▶ [Exercise directions] Output every record word for word, minus the pictures.

[Dataset entries]

┌──

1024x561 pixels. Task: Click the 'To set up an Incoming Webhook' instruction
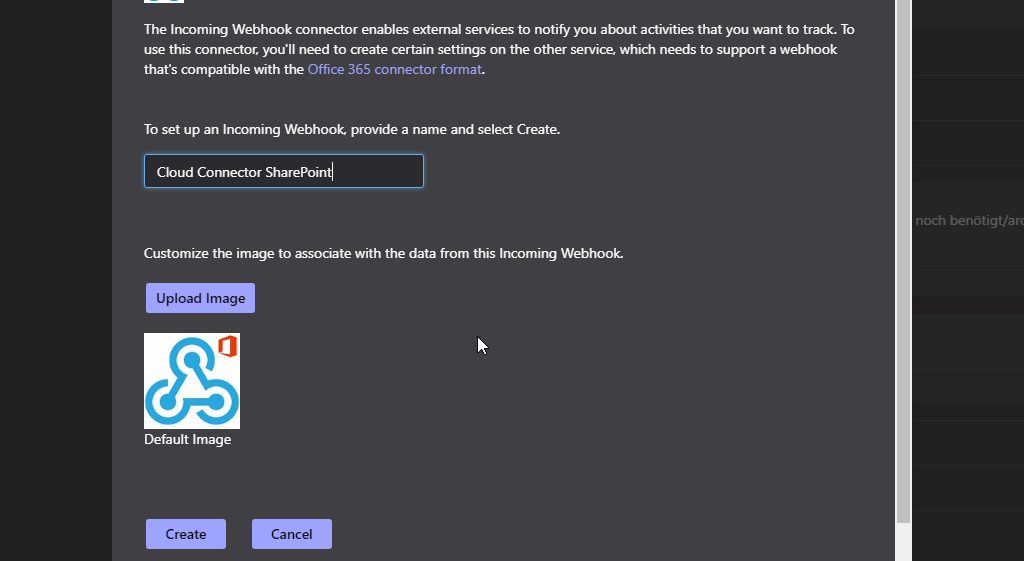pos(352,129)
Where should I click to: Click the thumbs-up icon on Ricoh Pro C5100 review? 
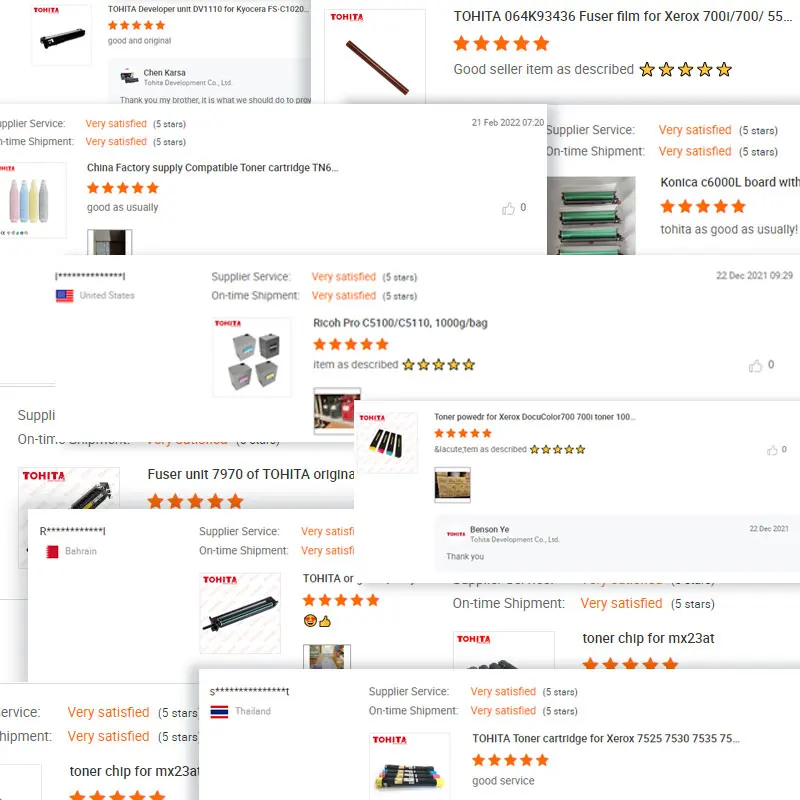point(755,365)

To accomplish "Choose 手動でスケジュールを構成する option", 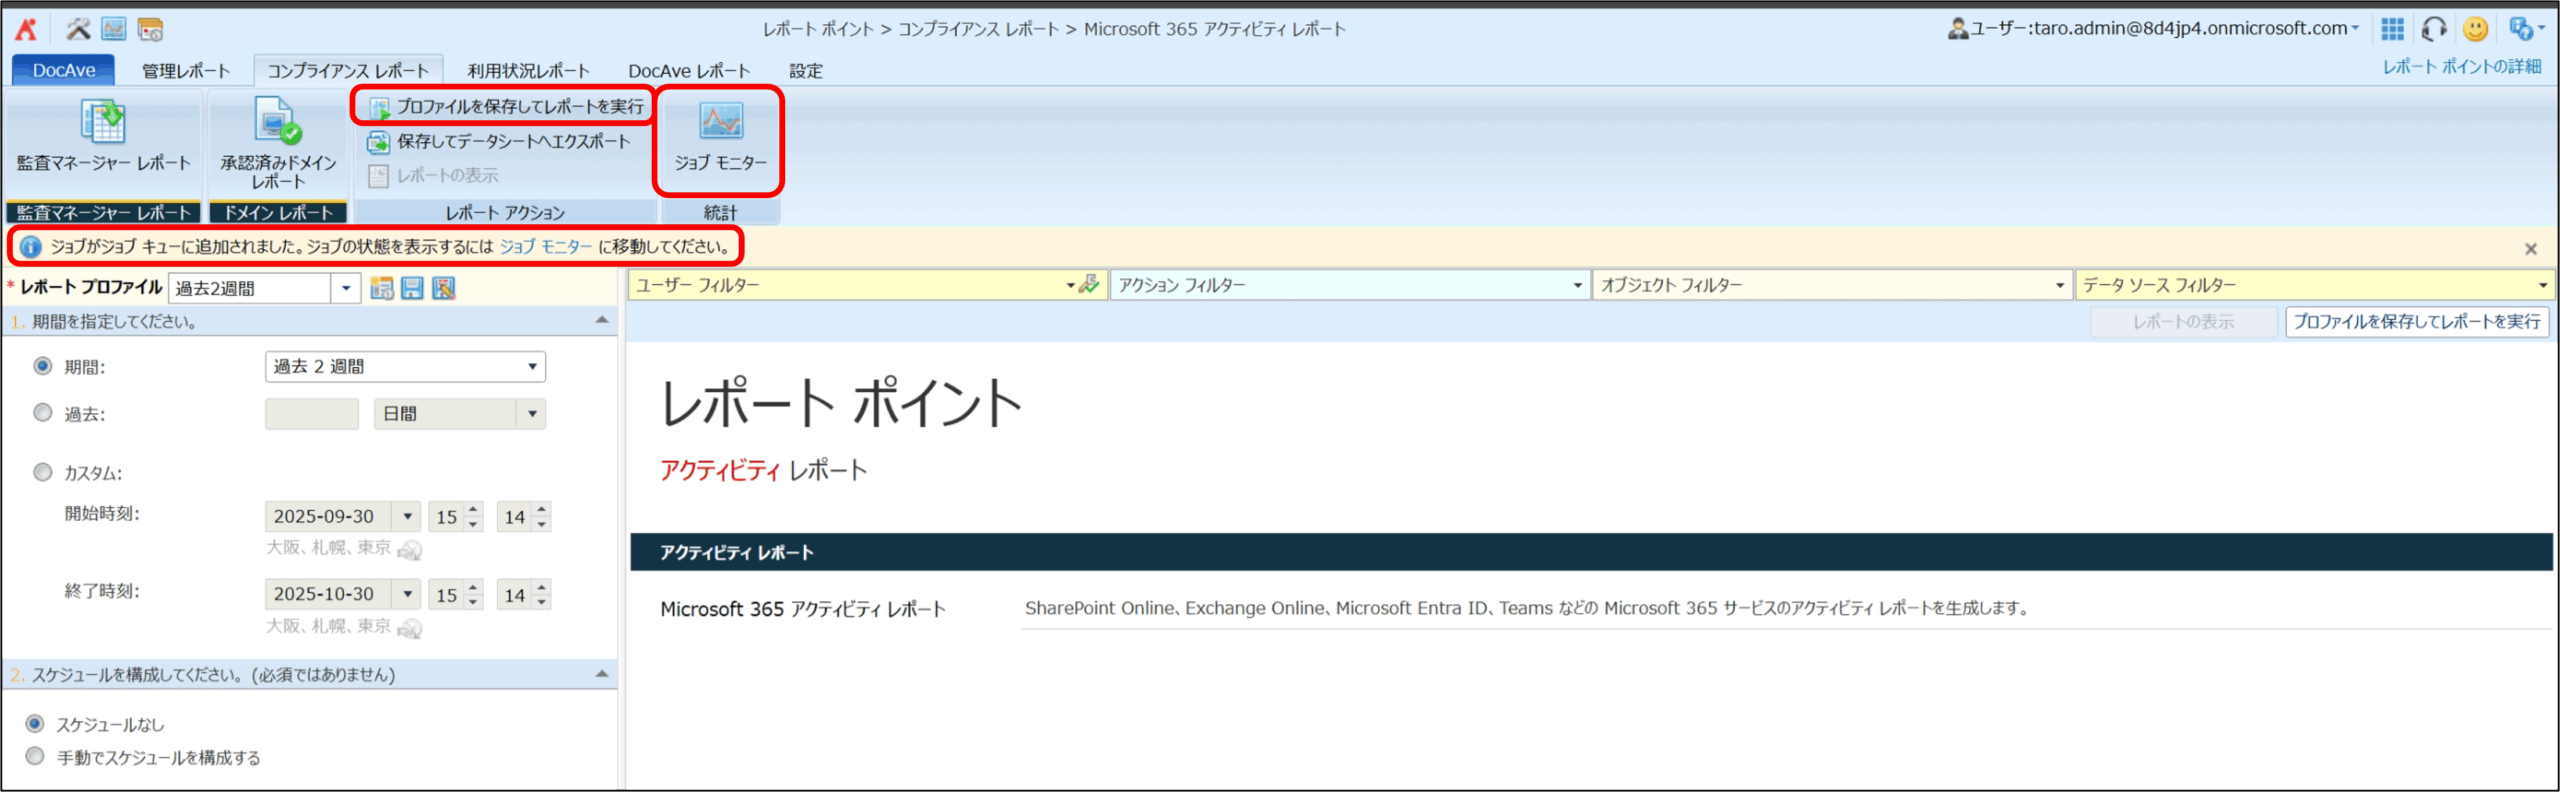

└──

▶ [Exercise output]
1024x561 pixels. Task: Click the 'To set up an Incoming Webhook' instruction
pos(352,129)
Where should I click to: Click the thumbs-up icon on Ricoh Pro C5100 review? 
point(755,365)

To accomplish "Choose 手動でスケジュールを構成する option", 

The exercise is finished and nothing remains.